Why do you defend her?
I believe in Jesus
And the healing ministry revealed to me
Through the unknown intercessor
Between two arguing parties
Only to be told they refuse to reconcile
Unexpectedly, my dad speaks on my behalf
Own husband refuses to find out the matter
Stubborn in his own presumptions
Inspiration On: Saturday, 13 March 2016
I’m in my parents’ room and talk with my dad and brother how to correct the way I talk to my husband. Yes. I say it too blunt instead of using dad’s long explanation. The reason I am being blunt is due to him refused to check on the leaked tap water. Suddenly, there is a soft knock. Dad, brother and I suspect my son knocks. I check the matter and he is innocent. My son explains that he doesn’t knock. My younger brother callously cause him to swear. I intervene to tell him to stop from making my son to swear. That means the supernatural has come in the manifested form. This clearly shows that the bickering and disunity come from the evil one. This I tell Uncle William Yeo. I explain the dragon dream then my son got fever. This afternoon there is a soft knock at my parents room door. Immediately, he explains that unforgiveness can invite the evil one. Then dad shows the article about the mystery of nature. Now science ables to explain on certain parts of nature. But not all mystery can be solved. Yesterday, the Lord reveals the truth that natural comes from supernatural. Apostle Paul repents himself from persecuting the Christians. The Lord delivers him from the evil plots of the people by placing him in prison for two years and to have soldiers escort him.

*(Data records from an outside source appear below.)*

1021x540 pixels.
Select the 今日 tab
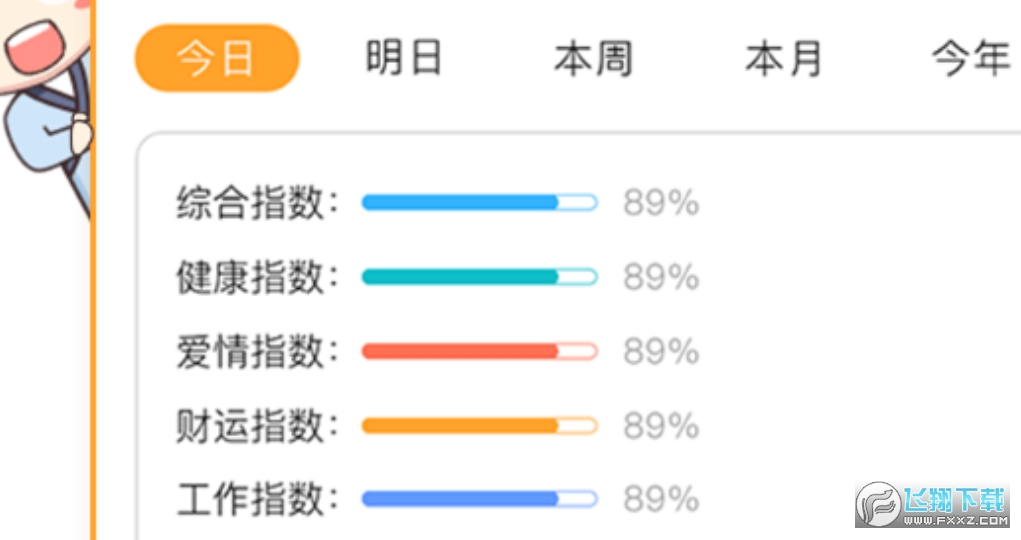point(217,58)
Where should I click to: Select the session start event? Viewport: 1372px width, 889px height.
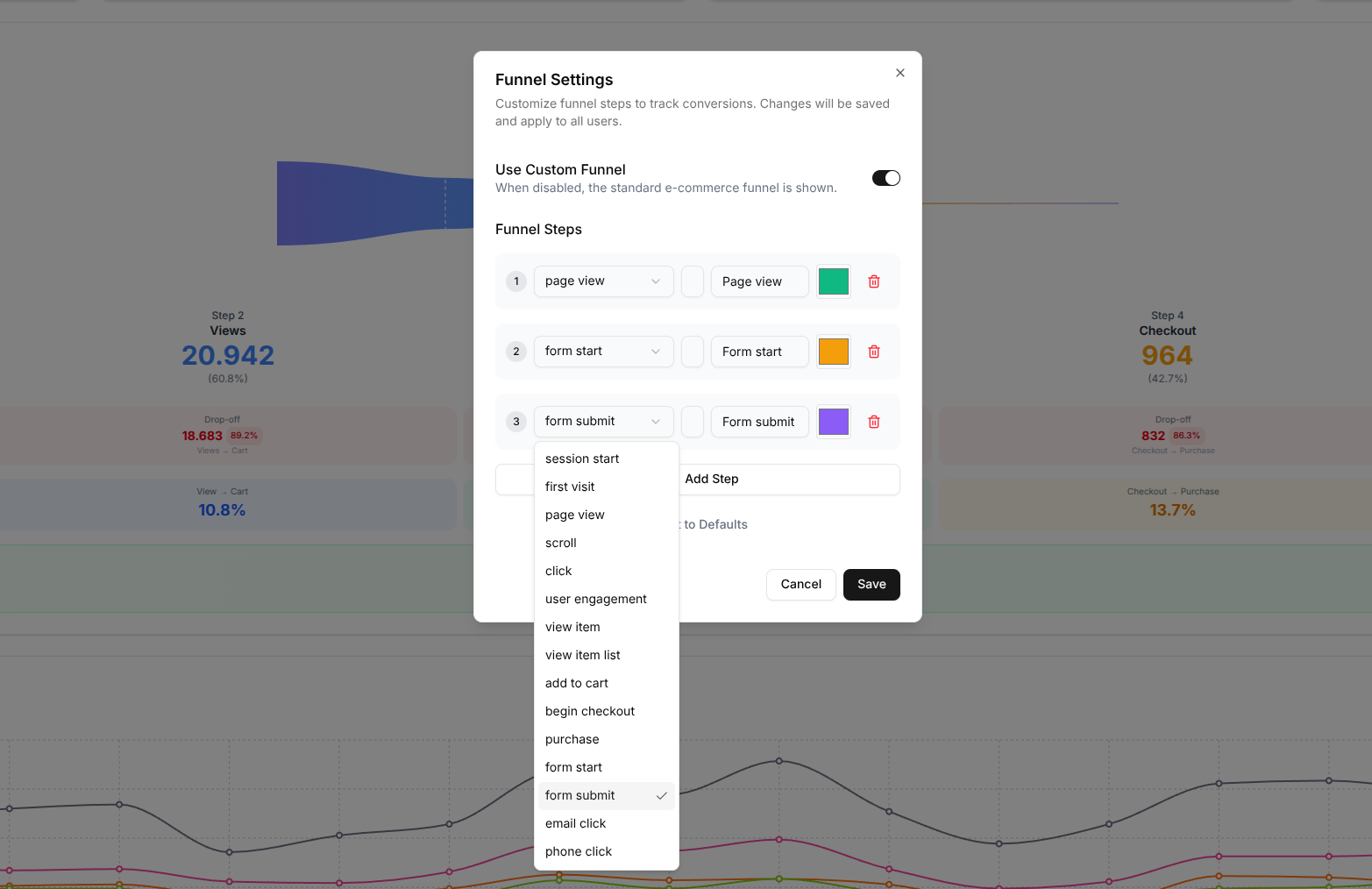[581, 458]
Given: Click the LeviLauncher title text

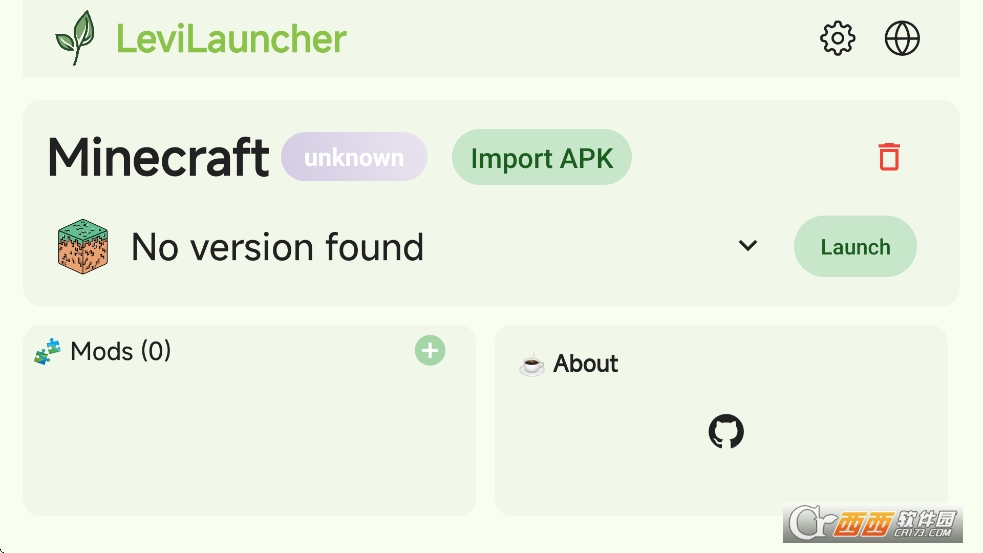Looking at the screenshot, I should 231,39.
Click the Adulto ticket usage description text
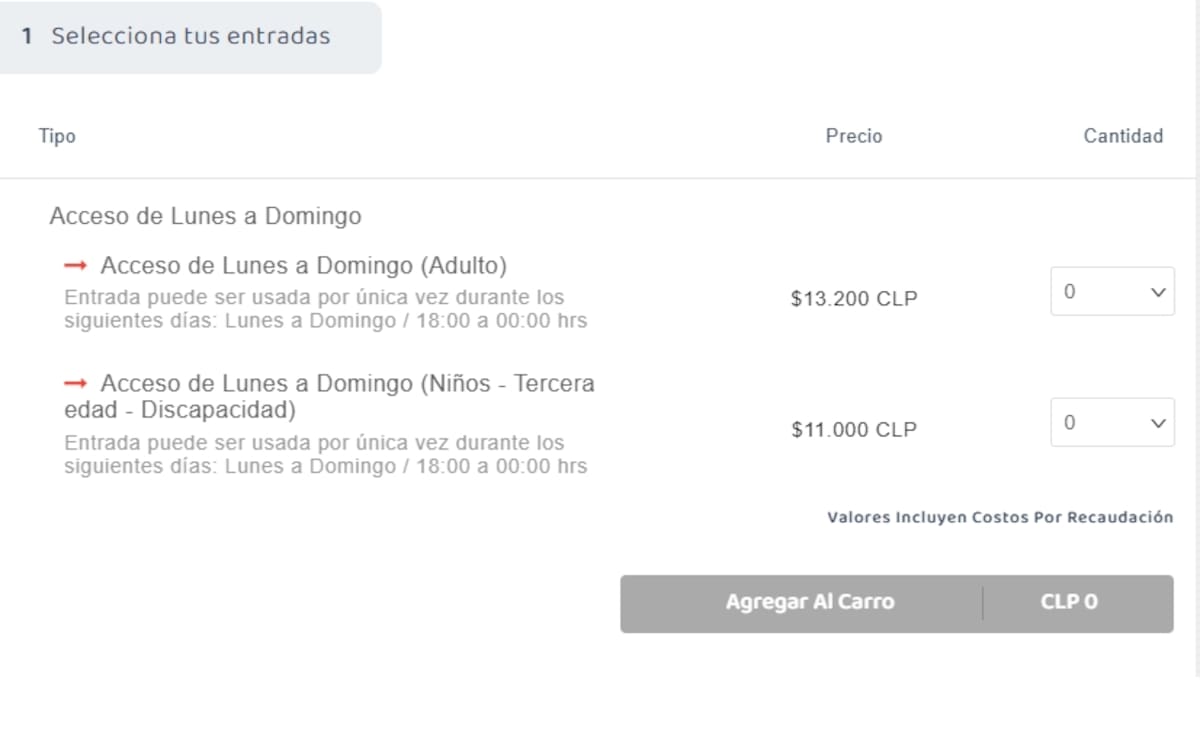 (x=325, y=309)
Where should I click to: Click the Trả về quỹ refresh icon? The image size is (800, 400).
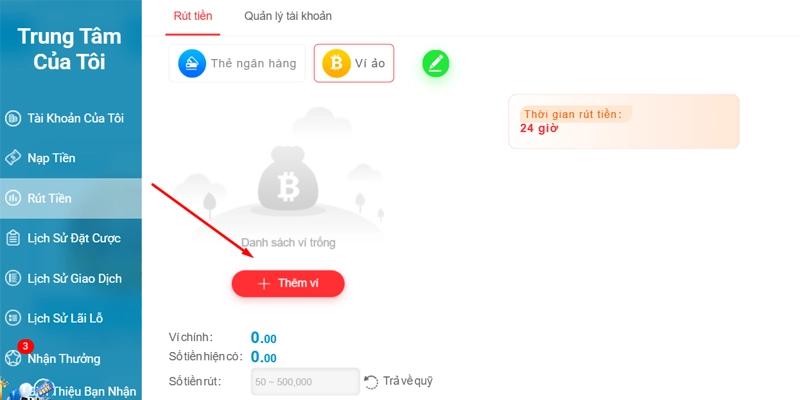point(371,382)
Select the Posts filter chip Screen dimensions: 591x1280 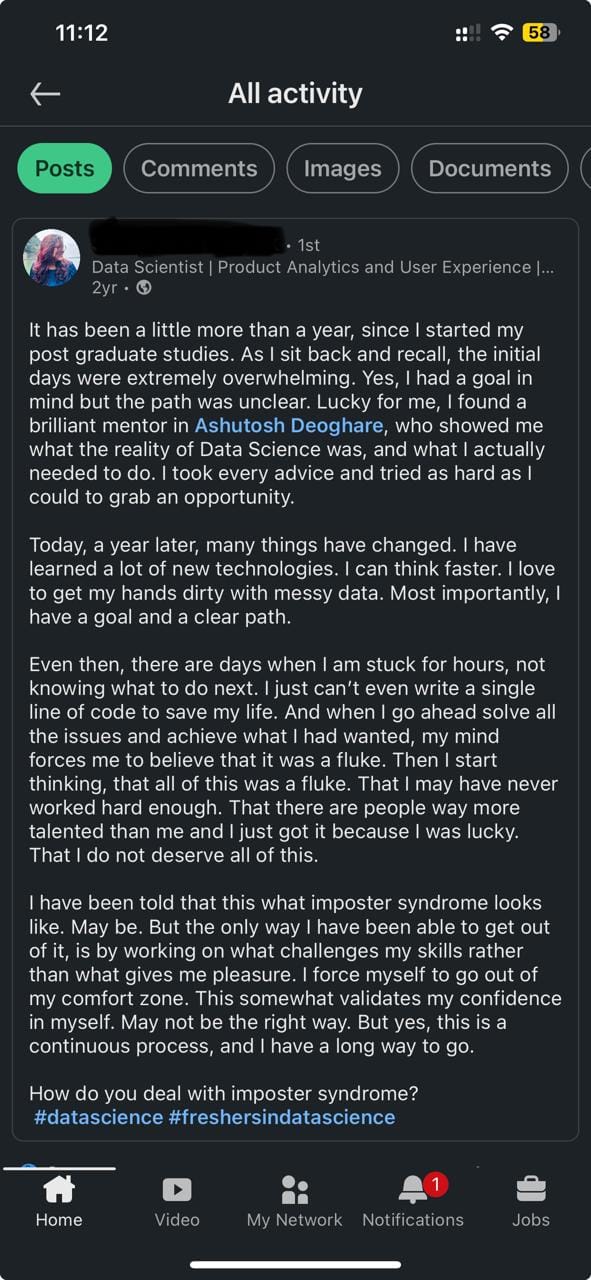[x=64, y=168]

At night, my husband returns home telling the maid no need to cook dinner for him. Because he works late at night. Then he claims that he has done all the groceries. I need to think for him. I do care about him and learn to save. He doesn’t see. Only ready to pinpoint my mistakes. From there, I know that he is trying to make things difficult. He voiced out that I go out to bring money home and he stays at home. Then I raise my voice. My dad and mum intervene on the situation and explain on the issues the new maid has caused. Still my husband refuses to change the maid. Does he really care about our son?
So they propel me to prepare for tomorrow’s interview. Then I ask them into the room and share about the issue. Dad gently points out on my mistakes to learn to cook and spend more time with my son. It’s normal for the men to be angry. So I voice out my feelings. Does it mean I don’t need to protect them? They say no need. I don’t like that. Inside I feel that they just want to quickly wash their hands off me. Lord, that’s how I feel. In fact, if I listen to God before marriage, I won’t let others in this awful state. No wonder, there are mixed feelings bottling inside. Abandoned. Don’t let me reach to my potential capability. Now I only care how God is leading me to let me reach to my potential. So that I can contribute to His kingdom through the society.
Wish you all have good days and thank you.